By Lorrie DeFrank

Carlton Robinson believes Karen Green has a unique perspective on how to use JAX Chamber to move from large enterprise to small business and how to compete at problem solving. She’s done it all.

 Robinson, the Chamber’s chief innovation officer and driving force behind its new Call to Innovate program, praised Green’s professional accomplishments and capabilities. Out of about 50 applicants nationwide, she was one of seven selected to pitch solutions to specific health care problems presented by representatives of UF Health, Brooks Rehabilitation and Florida Blue. The pilot Call to Innovate session was held in the Open Innovation Center at the Jacksonville Regional Transportation Center in April.

 A former employee of Brooks Rehabilitation, serving as chief information officer the last 19 years, the digital tech and executive IT leadership coach started Karen Green Consulting LLC in 2020. With a desire to eventually go into business for herself, she earned a master’s degree in health informatics from Jacksonville University four years ago. When COVID-19 hit and she served on the mayor’s task force to reopen Jacksonville, she saw people struggling with technology and business relationships related to a returning workforce. Then Robinson asked her to look at the Chamber’s Journey to Innovation program to match problems of large organizations with solutions by small businesses that he had been modeling. “It was a perfect storm—the best time ever to go out on my own,” she said.

 To assist with the transition, in spring 2021 she joined Cohort 14 of JAX Bridges where she networked with other entrepreneurs and brainstormed solutions to their respective challenges. “It was great for collecting thoughts and ideas and putting structure around them,” Green said.

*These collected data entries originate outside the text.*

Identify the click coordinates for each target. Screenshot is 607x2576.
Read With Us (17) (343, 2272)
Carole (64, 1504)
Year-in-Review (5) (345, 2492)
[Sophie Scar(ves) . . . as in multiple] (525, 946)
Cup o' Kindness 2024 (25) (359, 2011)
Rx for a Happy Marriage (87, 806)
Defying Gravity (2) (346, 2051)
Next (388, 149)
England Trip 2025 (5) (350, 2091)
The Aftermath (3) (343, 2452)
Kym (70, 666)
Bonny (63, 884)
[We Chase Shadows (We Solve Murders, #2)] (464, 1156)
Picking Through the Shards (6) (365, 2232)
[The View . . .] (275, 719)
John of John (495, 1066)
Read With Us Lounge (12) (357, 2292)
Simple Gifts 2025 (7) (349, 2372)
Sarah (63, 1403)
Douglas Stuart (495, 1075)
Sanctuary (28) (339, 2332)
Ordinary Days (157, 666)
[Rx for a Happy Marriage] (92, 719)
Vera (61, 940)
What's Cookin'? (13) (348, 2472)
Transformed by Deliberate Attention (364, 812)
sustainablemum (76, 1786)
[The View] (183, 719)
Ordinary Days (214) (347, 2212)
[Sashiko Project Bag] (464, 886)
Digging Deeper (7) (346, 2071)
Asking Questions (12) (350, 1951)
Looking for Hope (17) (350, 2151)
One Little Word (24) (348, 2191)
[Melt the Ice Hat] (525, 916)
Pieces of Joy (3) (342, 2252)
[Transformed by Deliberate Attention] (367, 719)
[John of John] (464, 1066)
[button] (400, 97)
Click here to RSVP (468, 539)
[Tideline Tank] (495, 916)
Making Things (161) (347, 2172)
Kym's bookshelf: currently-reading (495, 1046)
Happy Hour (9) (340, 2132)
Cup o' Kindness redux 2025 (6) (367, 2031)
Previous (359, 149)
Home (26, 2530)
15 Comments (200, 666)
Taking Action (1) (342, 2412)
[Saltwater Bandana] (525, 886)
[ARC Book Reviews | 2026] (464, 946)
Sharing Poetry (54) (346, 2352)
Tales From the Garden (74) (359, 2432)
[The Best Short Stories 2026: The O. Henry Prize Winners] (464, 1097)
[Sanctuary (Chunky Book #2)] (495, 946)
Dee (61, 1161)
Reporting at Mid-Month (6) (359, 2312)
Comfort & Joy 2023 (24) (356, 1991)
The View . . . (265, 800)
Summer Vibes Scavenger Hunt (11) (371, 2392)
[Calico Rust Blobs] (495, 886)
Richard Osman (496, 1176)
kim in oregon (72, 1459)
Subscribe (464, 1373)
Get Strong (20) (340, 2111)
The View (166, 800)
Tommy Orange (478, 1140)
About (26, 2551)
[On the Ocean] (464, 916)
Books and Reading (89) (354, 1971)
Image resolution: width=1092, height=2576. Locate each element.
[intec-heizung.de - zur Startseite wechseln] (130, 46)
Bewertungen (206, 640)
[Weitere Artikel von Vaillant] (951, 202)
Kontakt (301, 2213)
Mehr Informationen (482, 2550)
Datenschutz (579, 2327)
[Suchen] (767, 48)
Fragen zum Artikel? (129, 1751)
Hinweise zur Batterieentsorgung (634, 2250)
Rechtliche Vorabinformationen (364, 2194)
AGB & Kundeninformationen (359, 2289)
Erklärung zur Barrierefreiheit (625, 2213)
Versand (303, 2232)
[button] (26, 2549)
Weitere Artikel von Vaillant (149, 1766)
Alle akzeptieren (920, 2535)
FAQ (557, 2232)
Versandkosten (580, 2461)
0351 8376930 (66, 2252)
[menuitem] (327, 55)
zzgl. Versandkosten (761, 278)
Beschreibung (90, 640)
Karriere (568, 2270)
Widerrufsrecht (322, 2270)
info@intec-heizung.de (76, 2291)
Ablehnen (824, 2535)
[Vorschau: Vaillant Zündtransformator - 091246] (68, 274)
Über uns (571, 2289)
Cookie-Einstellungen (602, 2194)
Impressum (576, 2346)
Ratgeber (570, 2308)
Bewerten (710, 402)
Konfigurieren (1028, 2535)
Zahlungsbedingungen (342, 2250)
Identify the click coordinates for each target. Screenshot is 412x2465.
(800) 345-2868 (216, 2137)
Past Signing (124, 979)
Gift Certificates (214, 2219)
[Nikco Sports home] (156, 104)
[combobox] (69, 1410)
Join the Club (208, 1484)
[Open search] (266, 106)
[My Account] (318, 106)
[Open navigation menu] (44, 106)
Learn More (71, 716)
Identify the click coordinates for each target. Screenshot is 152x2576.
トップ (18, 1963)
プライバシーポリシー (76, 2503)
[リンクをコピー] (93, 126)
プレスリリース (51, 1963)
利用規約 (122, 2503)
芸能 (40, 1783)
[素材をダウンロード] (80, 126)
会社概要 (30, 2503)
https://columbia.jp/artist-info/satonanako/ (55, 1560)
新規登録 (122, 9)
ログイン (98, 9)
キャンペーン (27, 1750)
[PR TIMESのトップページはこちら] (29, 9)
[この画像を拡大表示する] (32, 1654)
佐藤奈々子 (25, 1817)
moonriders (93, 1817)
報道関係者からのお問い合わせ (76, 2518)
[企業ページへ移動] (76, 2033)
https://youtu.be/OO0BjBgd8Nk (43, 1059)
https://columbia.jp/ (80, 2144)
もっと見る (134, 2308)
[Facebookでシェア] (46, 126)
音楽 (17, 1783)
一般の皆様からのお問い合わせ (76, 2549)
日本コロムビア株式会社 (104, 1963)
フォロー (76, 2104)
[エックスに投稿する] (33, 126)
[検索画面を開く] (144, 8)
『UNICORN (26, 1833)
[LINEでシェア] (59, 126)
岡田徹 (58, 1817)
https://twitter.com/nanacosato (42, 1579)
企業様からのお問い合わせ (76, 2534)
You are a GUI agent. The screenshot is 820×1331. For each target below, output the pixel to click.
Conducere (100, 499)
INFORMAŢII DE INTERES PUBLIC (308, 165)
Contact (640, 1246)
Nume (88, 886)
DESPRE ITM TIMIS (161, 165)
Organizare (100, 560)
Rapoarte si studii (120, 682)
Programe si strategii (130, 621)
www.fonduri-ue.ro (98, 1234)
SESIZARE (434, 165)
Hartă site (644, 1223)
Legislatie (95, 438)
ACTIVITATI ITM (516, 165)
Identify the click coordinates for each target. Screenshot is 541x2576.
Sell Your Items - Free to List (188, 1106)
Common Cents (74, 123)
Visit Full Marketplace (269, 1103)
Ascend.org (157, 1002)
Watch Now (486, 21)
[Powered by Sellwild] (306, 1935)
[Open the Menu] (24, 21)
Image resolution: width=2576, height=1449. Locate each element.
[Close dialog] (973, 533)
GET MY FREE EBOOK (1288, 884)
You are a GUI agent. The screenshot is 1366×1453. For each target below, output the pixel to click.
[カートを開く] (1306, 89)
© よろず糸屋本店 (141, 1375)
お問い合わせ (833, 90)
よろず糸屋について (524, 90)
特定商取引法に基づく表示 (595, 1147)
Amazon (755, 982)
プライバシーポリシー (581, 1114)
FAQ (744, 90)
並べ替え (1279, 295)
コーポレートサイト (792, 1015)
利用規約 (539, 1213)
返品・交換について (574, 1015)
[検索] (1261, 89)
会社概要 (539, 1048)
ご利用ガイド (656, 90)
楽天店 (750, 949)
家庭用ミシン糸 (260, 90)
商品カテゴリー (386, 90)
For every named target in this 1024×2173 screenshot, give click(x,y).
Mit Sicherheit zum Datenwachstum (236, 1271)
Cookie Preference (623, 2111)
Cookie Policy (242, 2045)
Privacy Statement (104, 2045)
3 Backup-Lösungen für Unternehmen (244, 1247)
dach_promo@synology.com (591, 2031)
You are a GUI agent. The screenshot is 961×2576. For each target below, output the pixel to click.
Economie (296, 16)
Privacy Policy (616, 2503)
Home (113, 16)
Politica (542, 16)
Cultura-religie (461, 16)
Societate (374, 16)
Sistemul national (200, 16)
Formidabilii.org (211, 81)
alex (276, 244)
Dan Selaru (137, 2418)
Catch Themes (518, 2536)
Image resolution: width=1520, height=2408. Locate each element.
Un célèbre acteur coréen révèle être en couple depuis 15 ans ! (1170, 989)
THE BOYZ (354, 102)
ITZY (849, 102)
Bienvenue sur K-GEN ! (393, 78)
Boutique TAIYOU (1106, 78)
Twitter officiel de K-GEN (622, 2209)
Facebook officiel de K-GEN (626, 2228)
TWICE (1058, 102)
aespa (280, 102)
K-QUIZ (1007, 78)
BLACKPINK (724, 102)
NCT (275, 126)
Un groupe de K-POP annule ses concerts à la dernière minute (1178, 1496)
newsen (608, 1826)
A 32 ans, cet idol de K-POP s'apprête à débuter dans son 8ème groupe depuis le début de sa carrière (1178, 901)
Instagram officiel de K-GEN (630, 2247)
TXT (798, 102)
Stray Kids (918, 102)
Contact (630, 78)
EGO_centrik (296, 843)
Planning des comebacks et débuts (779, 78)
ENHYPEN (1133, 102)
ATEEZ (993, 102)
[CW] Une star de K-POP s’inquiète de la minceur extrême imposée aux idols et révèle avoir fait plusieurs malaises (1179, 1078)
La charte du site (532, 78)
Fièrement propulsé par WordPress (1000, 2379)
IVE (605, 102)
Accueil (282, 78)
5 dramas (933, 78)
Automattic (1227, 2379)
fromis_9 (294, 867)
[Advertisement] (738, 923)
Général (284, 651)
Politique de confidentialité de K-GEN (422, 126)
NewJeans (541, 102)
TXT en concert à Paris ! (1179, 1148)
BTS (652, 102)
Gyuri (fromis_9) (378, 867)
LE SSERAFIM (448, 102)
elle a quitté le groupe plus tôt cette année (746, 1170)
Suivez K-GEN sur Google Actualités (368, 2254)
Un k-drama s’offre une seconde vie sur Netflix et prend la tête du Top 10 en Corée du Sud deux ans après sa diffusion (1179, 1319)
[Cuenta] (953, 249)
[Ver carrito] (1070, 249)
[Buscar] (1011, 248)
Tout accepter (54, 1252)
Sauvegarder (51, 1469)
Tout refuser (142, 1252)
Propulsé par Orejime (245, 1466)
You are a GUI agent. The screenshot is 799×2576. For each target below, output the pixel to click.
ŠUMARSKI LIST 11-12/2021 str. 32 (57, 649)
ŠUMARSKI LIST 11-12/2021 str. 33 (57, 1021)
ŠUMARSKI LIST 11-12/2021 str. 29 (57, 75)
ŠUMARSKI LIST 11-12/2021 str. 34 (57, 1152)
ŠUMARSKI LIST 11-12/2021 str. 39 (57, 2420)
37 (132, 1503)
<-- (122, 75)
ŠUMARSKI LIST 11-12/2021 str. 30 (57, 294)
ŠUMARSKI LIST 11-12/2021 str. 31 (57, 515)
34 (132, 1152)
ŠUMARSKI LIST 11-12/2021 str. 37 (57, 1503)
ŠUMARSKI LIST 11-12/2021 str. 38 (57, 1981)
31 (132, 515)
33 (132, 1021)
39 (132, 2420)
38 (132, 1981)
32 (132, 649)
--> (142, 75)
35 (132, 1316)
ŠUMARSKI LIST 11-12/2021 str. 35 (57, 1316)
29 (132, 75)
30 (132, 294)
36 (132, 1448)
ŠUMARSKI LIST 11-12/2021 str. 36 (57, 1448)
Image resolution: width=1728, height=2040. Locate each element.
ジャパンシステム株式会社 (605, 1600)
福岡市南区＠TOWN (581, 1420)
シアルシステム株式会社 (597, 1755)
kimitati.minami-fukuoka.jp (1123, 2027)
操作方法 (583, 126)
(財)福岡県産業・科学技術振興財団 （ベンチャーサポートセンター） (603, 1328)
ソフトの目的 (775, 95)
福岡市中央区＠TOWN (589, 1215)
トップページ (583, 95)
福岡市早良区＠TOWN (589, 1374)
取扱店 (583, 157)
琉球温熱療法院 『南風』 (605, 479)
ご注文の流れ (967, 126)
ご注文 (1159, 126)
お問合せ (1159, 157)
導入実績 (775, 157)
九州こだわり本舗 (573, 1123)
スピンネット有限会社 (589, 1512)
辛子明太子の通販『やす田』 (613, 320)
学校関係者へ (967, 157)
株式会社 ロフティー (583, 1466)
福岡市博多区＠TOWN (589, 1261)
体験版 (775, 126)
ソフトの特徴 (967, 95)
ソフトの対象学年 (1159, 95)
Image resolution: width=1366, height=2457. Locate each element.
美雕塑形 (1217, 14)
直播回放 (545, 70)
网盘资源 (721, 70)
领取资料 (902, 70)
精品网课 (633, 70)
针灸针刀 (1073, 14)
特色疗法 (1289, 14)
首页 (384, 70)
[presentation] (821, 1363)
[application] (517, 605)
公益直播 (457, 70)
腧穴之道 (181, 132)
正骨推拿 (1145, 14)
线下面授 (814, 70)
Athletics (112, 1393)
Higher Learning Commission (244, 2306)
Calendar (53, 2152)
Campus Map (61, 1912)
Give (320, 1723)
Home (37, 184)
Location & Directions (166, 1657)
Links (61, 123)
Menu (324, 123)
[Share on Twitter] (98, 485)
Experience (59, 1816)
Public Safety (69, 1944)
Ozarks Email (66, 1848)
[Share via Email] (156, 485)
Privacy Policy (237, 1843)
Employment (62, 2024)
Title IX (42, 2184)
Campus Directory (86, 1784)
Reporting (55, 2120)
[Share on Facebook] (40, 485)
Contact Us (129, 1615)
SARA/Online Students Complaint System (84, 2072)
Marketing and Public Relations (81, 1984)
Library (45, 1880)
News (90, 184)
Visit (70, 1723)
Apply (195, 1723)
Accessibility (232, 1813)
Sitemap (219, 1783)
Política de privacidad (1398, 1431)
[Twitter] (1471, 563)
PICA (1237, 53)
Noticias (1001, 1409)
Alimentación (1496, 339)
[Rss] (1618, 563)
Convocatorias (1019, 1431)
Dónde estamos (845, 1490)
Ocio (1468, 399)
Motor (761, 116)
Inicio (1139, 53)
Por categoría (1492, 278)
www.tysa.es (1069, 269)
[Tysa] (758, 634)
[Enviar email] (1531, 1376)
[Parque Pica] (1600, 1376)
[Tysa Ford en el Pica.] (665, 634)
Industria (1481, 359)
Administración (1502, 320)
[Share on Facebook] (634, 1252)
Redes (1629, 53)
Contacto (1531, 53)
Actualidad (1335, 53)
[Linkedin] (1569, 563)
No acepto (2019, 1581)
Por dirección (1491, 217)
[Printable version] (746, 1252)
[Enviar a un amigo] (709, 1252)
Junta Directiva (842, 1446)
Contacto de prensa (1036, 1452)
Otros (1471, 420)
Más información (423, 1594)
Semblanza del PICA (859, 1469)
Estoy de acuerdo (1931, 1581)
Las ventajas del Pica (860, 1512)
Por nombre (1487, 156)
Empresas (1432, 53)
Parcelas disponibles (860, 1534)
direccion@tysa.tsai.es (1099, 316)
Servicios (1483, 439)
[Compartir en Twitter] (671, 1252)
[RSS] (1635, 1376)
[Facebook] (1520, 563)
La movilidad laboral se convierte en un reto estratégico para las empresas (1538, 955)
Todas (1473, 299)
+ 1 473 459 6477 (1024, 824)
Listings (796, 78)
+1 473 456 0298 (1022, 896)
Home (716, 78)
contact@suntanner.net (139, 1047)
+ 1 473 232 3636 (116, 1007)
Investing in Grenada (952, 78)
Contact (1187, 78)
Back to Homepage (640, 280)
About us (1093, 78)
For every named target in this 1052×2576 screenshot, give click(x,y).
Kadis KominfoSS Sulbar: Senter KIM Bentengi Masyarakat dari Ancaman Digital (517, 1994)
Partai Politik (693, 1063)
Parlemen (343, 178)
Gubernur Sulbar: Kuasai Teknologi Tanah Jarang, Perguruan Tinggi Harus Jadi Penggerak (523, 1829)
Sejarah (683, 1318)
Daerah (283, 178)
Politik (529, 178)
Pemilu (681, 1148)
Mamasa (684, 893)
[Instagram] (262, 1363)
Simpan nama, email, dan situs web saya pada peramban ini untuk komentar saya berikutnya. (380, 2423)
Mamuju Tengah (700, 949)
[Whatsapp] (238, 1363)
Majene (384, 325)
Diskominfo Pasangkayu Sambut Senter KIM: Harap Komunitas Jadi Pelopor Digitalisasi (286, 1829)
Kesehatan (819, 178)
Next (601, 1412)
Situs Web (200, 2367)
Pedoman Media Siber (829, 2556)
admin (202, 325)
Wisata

 Using value proposition as her canvas tool, she created a capability statement that identified her core competencies in digital transformation for business, adeptness for coaching leaders and other professional attributes. She called the statement her best takeaway from JAX Bridges. Because of the pandemic all sessions of the six-month program were digital until the final Bridge2Business event when the group came together to pitch their businesses to about 10 corporations and other stakeholders. “That brought it all home,” Green said. “You realize you are part of a community trying to connect. It gave us the opportunity to boil down who we were in a very short period of time and get feedback.”

 Green said she uses JAX Bridges concepts in her consulting business where she works mainly with mid- to upper-management leaders. “A number of people have left jobs in the last year and I have been recommending JAX Bridges to them,” she said. “It’s great for startups and anyone who needs to tweak their business model … a good exercise to understand yourself better.”

 Recognizing similarities in the core concepts of JAX Bridges and Call to Innovate, Green began working with Robinson on the health care pilot. “Identifying problems and matching them with solution providers really clicks with me,” she said.

 Leveraging JAX Chamber’s relationships to create opportunities for small businesses, the Chamber put out a Call to Innovate to vetted entrepreneurs to present solutions to problems submitted by the participating health care enterprises as well as investors, Robinson said.

 “We created an opportunity for innovators to exchange with stakeholders that would have been very difficult for them otherwise,” he said. “They can get funding, business opportunities and wind up working for each other. It was a vision that worked out very well.”

 Green worked with Robinson to educate the health care providers on the Call to Innovate model and get them to think about problems to present. “Because I had been working in health care I know the problems, but I still had to do a lot of work to know what pieces had to be included in my solution,” said Green. Pulling from her JAX Bridges experience, she created a capability statement for her solution that involved a platform where consumers can search for health care services.

 “When Carlton showed me the model I thought it was remarkable and I’m thrilled that it is happening first in Jacksonville,” she said. “The time is past due for us to be spotlighted over other places like Tampa and Orlando. Our time has come, and Call to Innovate will help get us there.”